** Work instruction **
The full listing must be reproduced exactly as given.

---------- Input for this task

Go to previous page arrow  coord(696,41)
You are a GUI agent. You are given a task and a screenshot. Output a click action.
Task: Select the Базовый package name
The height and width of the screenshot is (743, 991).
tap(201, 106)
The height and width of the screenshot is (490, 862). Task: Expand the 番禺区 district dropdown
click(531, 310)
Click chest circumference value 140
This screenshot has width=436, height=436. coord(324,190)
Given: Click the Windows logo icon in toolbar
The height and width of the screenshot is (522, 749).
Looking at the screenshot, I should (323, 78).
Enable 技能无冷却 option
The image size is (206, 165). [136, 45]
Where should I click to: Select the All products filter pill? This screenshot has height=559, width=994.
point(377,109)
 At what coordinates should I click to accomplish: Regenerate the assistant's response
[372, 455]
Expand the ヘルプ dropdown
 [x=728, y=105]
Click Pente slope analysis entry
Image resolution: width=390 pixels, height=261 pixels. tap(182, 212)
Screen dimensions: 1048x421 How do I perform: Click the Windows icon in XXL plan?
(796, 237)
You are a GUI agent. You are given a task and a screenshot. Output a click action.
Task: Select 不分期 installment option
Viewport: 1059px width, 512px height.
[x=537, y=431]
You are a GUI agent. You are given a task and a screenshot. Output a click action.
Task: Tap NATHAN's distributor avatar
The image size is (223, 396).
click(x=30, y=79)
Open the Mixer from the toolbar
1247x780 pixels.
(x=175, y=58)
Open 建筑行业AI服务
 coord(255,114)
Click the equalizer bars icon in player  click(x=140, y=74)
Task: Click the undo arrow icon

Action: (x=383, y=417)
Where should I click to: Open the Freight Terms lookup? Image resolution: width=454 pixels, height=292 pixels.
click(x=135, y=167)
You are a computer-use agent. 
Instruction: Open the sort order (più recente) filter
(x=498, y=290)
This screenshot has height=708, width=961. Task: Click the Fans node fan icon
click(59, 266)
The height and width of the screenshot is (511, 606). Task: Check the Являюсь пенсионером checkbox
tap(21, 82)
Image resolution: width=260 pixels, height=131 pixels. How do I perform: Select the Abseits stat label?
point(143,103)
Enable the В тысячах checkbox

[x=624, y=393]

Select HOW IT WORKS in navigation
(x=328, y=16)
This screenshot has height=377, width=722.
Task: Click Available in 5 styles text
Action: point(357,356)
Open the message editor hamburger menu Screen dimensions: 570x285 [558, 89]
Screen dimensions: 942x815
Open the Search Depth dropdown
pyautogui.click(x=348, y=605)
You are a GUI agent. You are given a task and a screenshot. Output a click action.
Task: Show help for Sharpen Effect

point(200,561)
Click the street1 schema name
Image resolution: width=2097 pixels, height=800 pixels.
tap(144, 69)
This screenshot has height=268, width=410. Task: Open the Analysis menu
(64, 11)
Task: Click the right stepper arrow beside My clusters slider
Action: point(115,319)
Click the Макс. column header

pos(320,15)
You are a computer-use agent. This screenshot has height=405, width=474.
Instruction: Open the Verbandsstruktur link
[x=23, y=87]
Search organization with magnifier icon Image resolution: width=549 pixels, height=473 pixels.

--------------------

** Your solution **
Go to previous page arrow  coord(696,41)
You are a GUI agent. You are given a task and a screenshot. Output a click action.
Task: Select the Базовый package name
The height and width of the screenshot is (743, 991).
tap(201, 106)
The height and width of the screenshot is (490, 862). Task: Expand the 番禺区 district dropdown
click(531, 310)
Click chest circumference value 140
This screenshot has width=436, height=436. coord(324,190)
Given: Click the Windows logo icon in toolbar
The height and width of the screenshot is (522, 749).
Looking at the screenshot, I should (323, 78).
Enable 技能无冷却 option
The image size is (206, 165). [136, 45]
Where should I click to: Select the All products filter pill? This screenshot has height=559, width=994.
point(377,109)
 At what coordinates should I click to accomplish: Regenerate the assistant's response
[372, 455]
Expand the ヘルプ dropdown
 [x=728, y=105]
Click Pente slope analysis entry
Image resolution: width=390 pixels, height=261 pixels. tap(182, 212)
Screen dimensions: 1048x421 How do I perform: Click the Windows icon in XXL plan?
(796, 237)
You are a GUI agent. You are given a task and a screenshot. Output a click action.
Task: Select 不分期 installment option
Viewport: 1059px width, 512px height.
[x=537, y=431]
You are a GUI agent. You are given a task and a screenshot. Output a click action.
Task: Tap NATHAN's distributor avatar
The image size is (223, 396).
click(x=30, y=79)
Open the Mixer from the toolbar
1247x780 pixels.
(x=175, y=58)
Open 建筑行业AI服务
 coord(255,114)
Click the equalizer bars icon in player  click(x=140, y=74)
Task: Click the undo arrow icon

Action: (x=383, y=417)
Where should I click to: Open the Freight Terms lookup? Image resolution: width=454 pixels, height=292 pixels.
click(x=135, y=167)
You are a computer-use agent. 
Instruction: Open the sort order (più recente) filter
(x=498, y=290)
This screenshot has height=708, width=961. Task: Click the Fans node fan icon
click(59, 266)
The height and width of the screenshot is (511, 606). Task: Check the Являюсь пенсионером checkbox
tap(21, 82)
Image resolution: width=260 pixels, height=131 pixels. How do I perform: Select the Abseits stat label?
point(143,103)
Enable the В тысячах checkbox

[x=624, y=393]

Select HOW IT WORKS in navigation
(x=328, y=16)
This screenshot has height=377, width=722.
Task: Click Available in 5 styles text
Action: point(357,356)
Open the message editor hamburger menu Screen dimensions: 570x285 [558, 89]
Screen dimensions: 942x815
Open the Search Depth dropdown
pyautogui.click(x=348, y=605)
You are a GUI agent. You are given a task and a screenshot. Output a click action.
Task: Show help for Sharpen Effect

point(200,561)
Click the street1 schema name
Image resolution: width=2097 pixels, height=800 pixels.
tap(144, 69)
This screenshot has height=268, width=410. Task: Open the Analysis menu
(64, 11)
Task: Click the right stepper arrow beside My clusters slider
Action: point(115,319)
Click the Макс. column header

pos(320,15)
You are a computer-use agent. This screenshot has height=405, width=474.
Instruction: Open the Verbandsstruktur link
[x=23, y=87]
Search organization with magnifier icon Image resolution: width=549 pixels, height=473 pixels.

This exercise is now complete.